**TASK PROMPT**
Please repeat the lines below exactly. Begin with the line containing "Clutch master cylinder Wilwood GS Compact 0,75" and go on through the line containing "Grid (18, 67)".

### EXERCISE DATA ###

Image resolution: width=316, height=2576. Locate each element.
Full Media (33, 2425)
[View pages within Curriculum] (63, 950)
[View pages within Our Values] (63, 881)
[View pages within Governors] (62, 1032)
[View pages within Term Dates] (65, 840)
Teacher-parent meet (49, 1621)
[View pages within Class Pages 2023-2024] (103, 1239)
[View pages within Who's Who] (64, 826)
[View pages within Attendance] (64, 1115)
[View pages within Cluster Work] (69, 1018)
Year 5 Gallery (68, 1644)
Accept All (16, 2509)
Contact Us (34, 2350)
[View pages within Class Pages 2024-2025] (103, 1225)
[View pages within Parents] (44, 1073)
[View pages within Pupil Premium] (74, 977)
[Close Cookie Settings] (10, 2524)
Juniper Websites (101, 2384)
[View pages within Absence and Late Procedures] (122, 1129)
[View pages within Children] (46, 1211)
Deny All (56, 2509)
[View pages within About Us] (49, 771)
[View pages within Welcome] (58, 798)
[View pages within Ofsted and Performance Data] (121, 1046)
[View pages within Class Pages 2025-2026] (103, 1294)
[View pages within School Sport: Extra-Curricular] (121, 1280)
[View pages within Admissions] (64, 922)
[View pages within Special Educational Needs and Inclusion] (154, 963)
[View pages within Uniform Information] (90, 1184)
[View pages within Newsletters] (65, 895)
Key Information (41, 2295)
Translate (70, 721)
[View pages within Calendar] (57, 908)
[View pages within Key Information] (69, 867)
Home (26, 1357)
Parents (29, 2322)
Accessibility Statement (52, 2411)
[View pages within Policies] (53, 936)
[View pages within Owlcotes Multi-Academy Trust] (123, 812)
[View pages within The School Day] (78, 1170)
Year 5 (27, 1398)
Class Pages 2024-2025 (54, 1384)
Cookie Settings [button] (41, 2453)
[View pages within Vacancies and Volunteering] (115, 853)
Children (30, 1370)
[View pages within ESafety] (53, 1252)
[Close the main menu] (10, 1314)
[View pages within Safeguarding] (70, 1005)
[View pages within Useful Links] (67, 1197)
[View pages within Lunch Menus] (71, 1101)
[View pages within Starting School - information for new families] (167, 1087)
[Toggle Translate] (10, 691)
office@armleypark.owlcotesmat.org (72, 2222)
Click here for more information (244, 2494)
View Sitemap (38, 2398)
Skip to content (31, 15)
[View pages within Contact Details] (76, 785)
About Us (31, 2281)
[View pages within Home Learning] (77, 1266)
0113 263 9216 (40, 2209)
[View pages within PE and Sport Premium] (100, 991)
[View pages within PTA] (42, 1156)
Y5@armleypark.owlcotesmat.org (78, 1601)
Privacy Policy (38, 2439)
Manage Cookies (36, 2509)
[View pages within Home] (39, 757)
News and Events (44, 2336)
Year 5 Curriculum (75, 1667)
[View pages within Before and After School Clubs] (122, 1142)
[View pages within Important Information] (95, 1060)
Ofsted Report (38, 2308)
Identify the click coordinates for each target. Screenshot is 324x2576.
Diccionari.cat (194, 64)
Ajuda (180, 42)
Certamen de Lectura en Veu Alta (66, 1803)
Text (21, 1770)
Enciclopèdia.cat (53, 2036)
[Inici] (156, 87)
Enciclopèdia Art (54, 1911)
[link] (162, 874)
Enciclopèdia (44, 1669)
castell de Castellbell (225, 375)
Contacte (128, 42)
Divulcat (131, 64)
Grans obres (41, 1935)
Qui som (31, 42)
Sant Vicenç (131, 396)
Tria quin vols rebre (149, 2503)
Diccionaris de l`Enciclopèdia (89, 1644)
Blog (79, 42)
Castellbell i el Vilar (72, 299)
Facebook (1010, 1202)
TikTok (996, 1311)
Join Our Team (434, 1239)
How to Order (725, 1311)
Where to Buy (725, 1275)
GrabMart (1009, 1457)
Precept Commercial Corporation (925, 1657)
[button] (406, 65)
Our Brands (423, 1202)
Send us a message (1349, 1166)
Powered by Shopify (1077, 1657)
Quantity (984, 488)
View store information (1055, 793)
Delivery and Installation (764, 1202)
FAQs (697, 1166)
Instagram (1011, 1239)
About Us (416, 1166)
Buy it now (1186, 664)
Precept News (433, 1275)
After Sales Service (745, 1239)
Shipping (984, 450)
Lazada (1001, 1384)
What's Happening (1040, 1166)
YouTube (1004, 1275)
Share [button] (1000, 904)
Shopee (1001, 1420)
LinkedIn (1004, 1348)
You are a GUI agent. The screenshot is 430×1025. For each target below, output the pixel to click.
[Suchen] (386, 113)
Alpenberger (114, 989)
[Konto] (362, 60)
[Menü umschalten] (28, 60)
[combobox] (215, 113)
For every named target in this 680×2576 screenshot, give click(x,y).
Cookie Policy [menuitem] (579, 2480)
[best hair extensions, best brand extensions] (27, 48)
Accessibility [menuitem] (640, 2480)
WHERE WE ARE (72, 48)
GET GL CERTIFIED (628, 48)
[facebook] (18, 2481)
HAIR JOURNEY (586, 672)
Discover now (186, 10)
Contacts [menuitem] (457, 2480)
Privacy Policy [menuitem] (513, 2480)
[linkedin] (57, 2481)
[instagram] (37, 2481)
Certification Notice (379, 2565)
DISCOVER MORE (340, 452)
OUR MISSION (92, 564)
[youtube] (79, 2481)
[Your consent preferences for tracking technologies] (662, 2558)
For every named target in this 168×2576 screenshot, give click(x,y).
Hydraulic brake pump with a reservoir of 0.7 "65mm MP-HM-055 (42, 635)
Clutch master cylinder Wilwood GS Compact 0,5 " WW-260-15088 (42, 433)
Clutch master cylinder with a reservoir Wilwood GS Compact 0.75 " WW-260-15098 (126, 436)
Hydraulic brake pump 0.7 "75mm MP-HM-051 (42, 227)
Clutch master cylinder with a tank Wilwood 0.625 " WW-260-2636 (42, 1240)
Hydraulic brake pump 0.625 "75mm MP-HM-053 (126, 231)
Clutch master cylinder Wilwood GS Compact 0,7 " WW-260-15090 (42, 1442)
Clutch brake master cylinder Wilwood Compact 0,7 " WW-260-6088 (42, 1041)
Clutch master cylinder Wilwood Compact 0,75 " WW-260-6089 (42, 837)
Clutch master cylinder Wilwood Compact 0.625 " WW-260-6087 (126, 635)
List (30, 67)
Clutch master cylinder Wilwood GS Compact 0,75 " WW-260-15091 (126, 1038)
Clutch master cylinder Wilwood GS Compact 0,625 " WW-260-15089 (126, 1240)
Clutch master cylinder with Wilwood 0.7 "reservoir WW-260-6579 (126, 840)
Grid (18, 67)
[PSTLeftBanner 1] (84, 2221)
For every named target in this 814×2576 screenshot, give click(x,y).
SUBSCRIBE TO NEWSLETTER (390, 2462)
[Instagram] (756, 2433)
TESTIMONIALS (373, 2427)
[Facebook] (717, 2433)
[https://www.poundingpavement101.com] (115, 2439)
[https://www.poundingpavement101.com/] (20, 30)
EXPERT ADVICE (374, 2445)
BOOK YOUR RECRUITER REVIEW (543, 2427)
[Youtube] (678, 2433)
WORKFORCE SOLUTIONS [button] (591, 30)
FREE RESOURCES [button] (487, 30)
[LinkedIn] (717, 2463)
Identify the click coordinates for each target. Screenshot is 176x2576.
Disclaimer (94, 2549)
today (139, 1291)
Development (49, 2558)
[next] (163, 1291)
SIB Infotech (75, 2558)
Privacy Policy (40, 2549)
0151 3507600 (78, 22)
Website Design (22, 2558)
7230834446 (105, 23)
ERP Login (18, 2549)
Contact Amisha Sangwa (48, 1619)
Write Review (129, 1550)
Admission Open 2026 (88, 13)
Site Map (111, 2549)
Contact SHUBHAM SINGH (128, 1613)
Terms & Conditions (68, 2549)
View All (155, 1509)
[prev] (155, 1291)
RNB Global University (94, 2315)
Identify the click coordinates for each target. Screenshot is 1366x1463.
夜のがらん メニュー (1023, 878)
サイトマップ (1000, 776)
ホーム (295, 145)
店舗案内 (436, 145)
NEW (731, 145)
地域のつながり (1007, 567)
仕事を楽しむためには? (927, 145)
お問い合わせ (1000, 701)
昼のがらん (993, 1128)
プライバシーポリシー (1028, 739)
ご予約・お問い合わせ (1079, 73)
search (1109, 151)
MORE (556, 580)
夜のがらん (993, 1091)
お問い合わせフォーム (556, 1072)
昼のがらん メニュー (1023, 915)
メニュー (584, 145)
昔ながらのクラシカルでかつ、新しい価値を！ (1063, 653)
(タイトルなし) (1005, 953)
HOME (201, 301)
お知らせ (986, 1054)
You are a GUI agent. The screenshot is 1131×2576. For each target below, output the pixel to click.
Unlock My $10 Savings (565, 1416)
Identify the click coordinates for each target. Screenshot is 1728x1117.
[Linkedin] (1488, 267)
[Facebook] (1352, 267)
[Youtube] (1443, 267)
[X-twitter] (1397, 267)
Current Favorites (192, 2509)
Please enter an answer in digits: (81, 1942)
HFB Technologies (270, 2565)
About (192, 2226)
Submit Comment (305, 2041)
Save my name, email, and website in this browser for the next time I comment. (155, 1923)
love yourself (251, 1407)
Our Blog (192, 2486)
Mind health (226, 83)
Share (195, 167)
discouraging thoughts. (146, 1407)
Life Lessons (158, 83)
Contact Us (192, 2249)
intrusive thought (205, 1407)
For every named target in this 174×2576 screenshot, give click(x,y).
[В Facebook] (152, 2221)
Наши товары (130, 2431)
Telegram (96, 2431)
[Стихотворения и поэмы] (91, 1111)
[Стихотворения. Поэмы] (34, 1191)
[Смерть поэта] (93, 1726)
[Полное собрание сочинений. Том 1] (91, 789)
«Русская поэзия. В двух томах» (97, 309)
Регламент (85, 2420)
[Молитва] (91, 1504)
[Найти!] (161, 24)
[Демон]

###

**YOUR RESPONSE**
Clutch master cylinder Wilwood GS Compact 0,75 " WW-260-15091 (126, 1038)
Clutch master cylinder Wilwood GS Compact 0,625 " WW-260-15089 (126, 1240)
Clutch master cylinder with Wilwood 0.7 "reservoir WW-260-6579 (126, 840)
Grid (18, 67)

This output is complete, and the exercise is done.